● **DATASET RECORDS**
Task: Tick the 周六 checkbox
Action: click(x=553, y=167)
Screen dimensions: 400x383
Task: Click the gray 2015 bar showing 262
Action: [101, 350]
...
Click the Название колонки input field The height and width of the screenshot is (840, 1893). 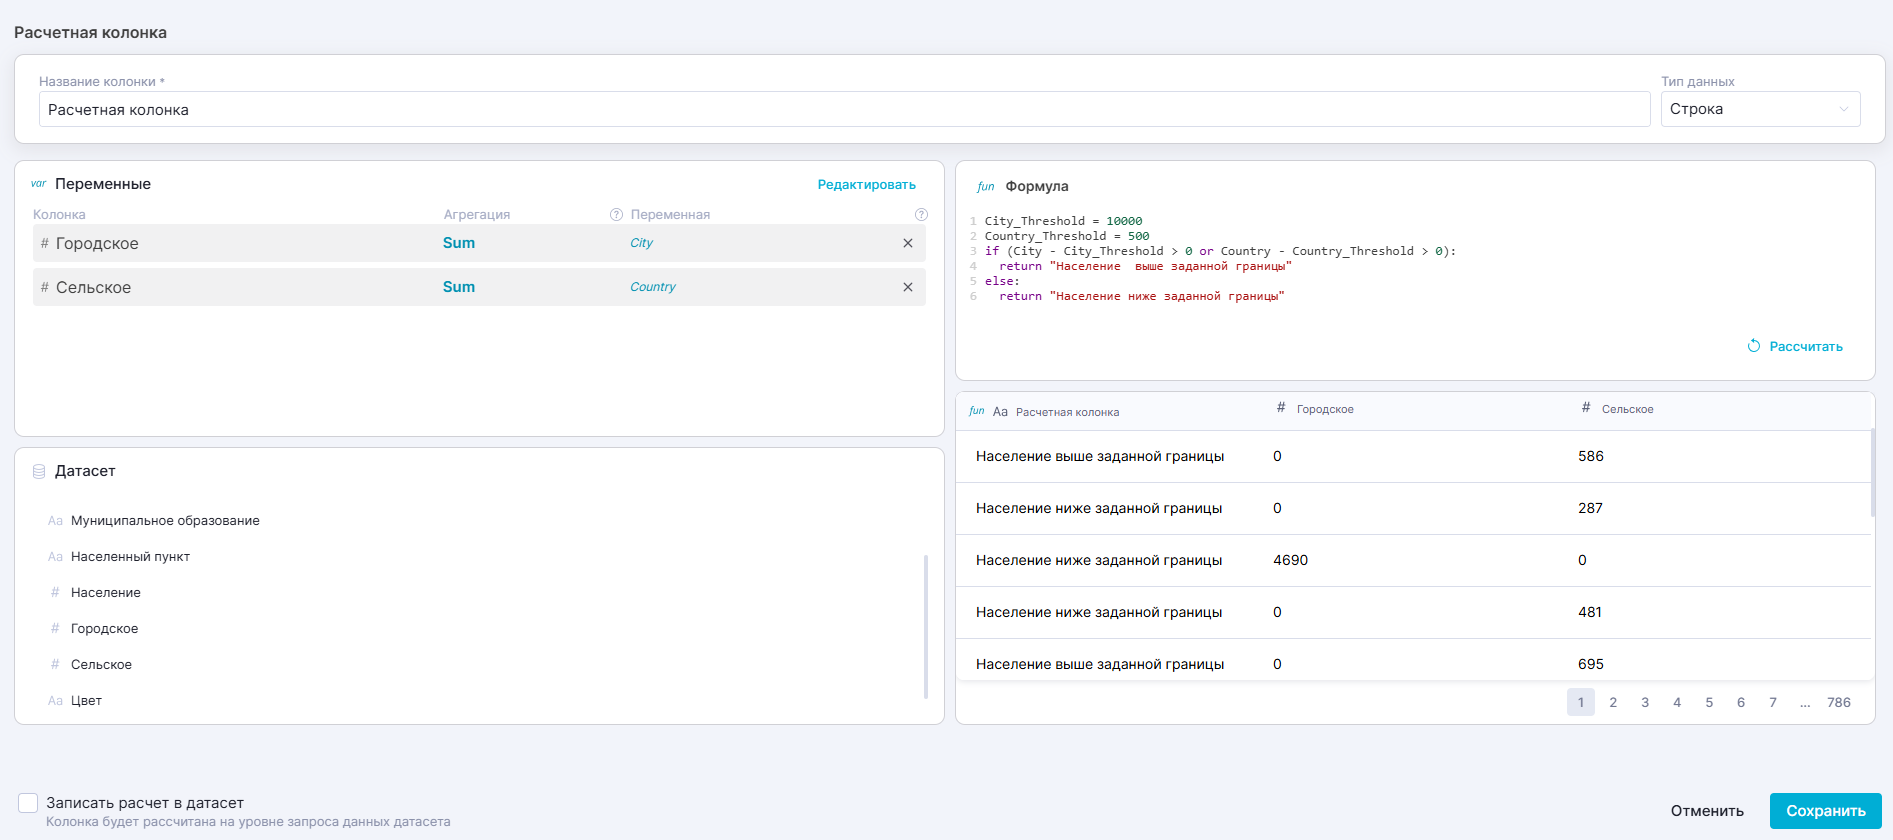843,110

● **TASK STATEMENT**
Count the lines in the records that contain the string "Action". Give only the number.

● **OUTPUT FOR THIS EXERCISE**
2